O câncer de pulmão, uma das principais causas de morte por câncer no mundo, pode atingir pessoas sem histórico de tabagismo. Especialistas apontam que, além do cigarro, a poluição do ar, o gás radônio e o contato ocupacional com certas substâncias são fatores de risco.
Durante a campanha Agosto Branco, que visa a conscientização e prevenção da doença, profissionais de saúde reforçam que sintomas como tosse persistente, falta de ar e perda de peso sem causa devem ser investigados.
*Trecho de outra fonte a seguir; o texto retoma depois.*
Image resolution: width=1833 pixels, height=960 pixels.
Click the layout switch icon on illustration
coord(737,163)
Entre dez e vinte por cento dos casos de câncer de pulmão ocorrem em indivíduos que nunca fumaram, segundo informações de especialistas.
A pneumologista Heloisa Cosa, cooperada da Unimed Goiânia, afirmou que, embora o tabagismo permaneça o fator principal, outros elementos contribuem para o desenvolvimento da neoplasia. Entre eles estão a fumaça de terceiros, a poluição atmosférica e o contato com amianto e sílica. No Brasil, dados do Instituto Nacional de Câncer indicam que cerca de 85% dos casos estão ligados ao consumo de produtos derivados do tabaco.
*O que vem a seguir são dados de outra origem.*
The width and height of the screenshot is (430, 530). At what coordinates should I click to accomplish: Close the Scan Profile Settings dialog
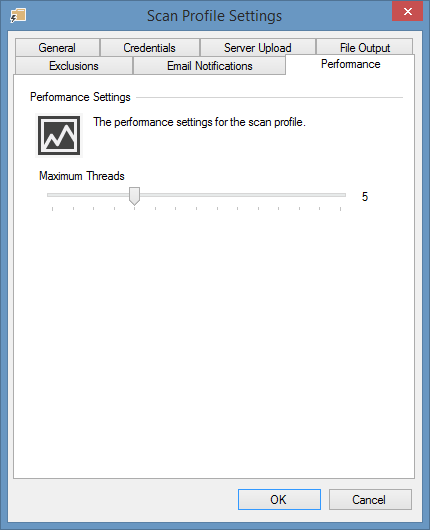[x=407, y=11]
O rastreamento pode ajudar no diagnóstico precoce de quem tem risco elevado. A tomografia computadorizada de tórax de baixa dose é indicada para pessoas entre 50 e 80 anos com histórico significativo de tabagismo. Quando a doença é detectada nessa fase inicial, as chances de cura aumentam consideravelmente.
A especialista também alertou sobre os cigarros eletrônicos, que não são isentos de riscos, pois contêm substâncias que podem causar inflamação pulmonar e dependência de nicotina. Por fim, abandonar o cigarro continua sendo a principal medida de prevenção contra a doença.